Her mouth twisted sharply, as though she'd started to grin but lost the will halfway through. "Talk about a waste of a good fantasy! I'm never gonna be able to dream about you going off the deep end again, you know — not with this kind of reality there to drag me down!"
So the serial killer with a split personality was going to act like he was the one who had lost his mind? Even after all the rest of what he'd endured in the last few days, that still sent indignation prickling along his nerves. How could she doubt his mind instead of her own, when she was the one who'd had her brain electrocuted when Monokuma had —
When Monokuma had erased her memories.
Togami froze, breath turning to lead in his heavy lungs. He hardly dared to think, not with that idea rising large and terrible out of the darkest reaches of his head. It couldn't be true, not really, not something so life-altering as this. There would have been hints, clues, something that would have given the whole game away. Someone would have noticed, someone would have said —
Would have said that they'd lost their memories.
Like Kirigiri had said to him, when she'd confessed her secrets in the bathhouse not so long ago.

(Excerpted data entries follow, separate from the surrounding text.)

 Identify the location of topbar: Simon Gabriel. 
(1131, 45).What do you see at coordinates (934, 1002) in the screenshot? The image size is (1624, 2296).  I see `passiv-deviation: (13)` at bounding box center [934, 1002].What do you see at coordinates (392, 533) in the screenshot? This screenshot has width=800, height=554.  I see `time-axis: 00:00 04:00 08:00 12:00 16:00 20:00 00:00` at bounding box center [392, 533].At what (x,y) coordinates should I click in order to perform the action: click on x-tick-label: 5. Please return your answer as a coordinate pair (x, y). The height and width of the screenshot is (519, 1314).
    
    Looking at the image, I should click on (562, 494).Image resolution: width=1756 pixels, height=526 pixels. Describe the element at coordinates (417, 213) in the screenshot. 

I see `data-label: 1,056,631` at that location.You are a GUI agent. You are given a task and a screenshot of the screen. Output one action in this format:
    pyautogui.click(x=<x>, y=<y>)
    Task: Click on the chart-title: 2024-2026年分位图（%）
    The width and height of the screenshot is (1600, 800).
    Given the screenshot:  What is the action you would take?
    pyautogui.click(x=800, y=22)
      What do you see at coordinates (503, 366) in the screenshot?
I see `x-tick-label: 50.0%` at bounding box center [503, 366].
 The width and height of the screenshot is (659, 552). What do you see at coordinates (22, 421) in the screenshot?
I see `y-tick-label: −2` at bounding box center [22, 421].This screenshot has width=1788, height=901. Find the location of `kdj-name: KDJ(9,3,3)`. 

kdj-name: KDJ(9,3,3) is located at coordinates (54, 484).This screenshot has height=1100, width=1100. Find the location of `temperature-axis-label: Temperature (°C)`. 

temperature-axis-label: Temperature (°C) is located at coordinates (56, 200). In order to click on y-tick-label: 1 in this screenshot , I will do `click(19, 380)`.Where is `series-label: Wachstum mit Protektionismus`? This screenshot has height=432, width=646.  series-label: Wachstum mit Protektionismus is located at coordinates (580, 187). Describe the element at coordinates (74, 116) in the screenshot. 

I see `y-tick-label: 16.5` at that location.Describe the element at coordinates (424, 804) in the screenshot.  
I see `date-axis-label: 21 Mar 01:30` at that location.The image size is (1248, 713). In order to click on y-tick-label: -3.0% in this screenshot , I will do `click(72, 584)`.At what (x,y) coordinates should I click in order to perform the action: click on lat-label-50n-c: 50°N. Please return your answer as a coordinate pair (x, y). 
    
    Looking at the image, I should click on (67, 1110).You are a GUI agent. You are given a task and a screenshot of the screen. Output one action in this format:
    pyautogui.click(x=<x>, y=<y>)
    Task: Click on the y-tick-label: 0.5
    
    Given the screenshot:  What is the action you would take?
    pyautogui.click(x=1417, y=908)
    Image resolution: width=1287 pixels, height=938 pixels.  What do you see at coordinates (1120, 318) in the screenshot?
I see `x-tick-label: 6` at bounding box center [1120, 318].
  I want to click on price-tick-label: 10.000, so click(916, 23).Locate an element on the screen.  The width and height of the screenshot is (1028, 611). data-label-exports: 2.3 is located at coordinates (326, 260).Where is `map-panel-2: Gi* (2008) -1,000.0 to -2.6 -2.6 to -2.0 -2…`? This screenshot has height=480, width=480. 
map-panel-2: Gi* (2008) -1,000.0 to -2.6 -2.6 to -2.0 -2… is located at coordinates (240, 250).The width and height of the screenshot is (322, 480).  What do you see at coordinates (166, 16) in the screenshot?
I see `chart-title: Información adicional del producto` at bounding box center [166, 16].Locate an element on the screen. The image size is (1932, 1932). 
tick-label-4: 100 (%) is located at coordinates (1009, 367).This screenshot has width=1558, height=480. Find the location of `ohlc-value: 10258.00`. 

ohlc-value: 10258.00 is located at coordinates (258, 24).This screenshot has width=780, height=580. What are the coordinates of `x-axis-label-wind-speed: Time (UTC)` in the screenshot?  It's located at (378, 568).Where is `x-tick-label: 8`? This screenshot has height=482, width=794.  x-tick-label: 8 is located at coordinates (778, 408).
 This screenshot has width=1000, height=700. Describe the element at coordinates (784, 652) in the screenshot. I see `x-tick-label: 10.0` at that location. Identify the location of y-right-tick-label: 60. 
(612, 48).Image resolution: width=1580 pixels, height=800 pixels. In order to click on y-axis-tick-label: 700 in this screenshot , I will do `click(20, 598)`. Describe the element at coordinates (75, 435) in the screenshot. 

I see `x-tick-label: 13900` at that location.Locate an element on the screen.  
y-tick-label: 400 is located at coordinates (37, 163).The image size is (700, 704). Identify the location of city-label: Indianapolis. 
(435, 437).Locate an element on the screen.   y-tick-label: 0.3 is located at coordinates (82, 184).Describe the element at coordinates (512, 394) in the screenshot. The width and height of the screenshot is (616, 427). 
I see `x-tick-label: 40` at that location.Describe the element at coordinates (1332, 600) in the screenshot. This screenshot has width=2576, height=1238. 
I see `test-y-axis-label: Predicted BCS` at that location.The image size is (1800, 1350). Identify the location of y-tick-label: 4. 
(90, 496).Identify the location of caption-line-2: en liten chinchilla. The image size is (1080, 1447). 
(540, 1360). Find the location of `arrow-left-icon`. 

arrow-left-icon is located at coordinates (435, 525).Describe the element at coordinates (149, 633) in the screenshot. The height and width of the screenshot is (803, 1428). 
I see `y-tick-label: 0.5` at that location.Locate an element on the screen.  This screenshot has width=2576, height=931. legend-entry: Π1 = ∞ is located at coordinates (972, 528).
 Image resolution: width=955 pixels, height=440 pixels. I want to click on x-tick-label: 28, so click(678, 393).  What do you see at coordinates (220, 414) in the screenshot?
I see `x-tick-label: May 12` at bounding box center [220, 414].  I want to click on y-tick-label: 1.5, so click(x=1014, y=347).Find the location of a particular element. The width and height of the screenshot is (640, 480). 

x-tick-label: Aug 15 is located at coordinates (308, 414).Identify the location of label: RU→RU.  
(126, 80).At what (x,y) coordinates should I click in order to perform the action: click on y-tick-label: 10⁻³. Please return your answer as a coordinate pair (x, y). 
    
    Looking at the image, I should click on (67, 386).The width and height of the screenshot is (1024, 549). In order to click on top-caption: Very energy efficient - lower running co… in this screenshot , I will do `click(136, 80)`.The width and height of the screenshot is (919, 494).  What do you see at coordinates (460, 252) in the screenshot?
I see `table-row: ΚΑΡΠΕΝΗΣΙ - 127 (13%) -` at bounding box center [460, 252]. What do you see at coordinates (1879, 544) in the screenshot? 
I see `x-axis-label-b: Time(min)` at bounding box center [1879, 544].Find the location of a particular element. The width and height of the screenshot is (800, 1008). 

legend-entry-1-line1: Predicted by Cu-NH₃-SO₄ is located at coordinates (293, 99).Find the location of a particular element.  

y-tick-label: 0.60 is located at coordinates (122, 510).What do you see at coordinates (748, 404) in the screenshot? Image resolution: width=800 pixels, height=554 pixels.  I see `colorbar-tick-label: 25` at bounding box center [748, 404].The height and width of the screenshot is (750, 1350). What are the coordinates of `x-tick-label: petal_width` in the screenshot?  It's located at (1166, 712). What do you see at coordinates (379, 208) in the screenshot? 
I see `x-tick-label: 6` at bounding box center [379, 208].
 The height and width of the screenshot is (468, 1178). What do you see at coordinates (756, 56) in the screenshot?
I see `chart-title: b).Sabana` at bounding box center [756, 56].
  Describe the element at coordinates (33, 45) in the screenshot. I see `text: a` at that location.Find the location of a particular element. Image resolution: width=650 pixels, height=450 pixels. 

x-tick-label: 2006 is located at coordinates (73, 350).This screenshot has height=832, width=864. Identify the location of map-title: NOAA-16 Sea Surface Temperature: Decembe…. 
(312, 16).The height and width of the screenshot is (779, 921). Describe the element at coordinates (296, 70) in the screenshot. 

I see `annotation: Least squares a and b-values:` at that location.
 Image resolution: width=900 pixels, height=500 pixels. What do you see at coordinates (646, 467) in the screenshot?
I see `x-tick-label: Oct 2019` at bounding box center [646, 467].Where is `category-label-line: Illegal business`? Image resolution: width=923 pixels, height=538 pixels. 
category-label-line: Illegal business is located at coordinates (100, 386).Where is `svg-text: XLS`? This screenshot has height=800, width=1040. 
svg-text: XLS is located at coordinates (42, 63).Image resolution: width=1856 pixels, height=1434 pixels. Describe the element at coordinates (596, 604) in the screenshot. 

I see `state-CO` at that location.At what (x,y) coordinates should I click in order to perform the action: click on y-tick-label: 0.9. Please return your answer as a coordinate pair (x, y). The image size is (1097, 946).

The world seemed to quake under Togami's feet, leaving him too shaken to realize which way was up. He looked at Jill again — but this time he didn't see a twisted murderer sitting there beside him. Now when he looked at her, he felt as though he could finally catch a glimpse of a pathway back to solid ground.
"Tell me what you remember."
He'd never expected to be grateful for Genocide Jill's rapid-fire babbling — but that was precisely the reaction that washed through him when she launched immediately into an explanation without giving him more than a split second to regret asking the question.
"Sure, darling, you know I'll talk all day if you're the one listening! Not that I've got the whole picture — a lot of the pieces were on Gloomy's side of the dotted line — but I picked up enough to get the outlines." She shrugged. "You spent a year at Hope's Peak Academy before it closed during the Biggest Most Awful Most Tragic Event in Human History."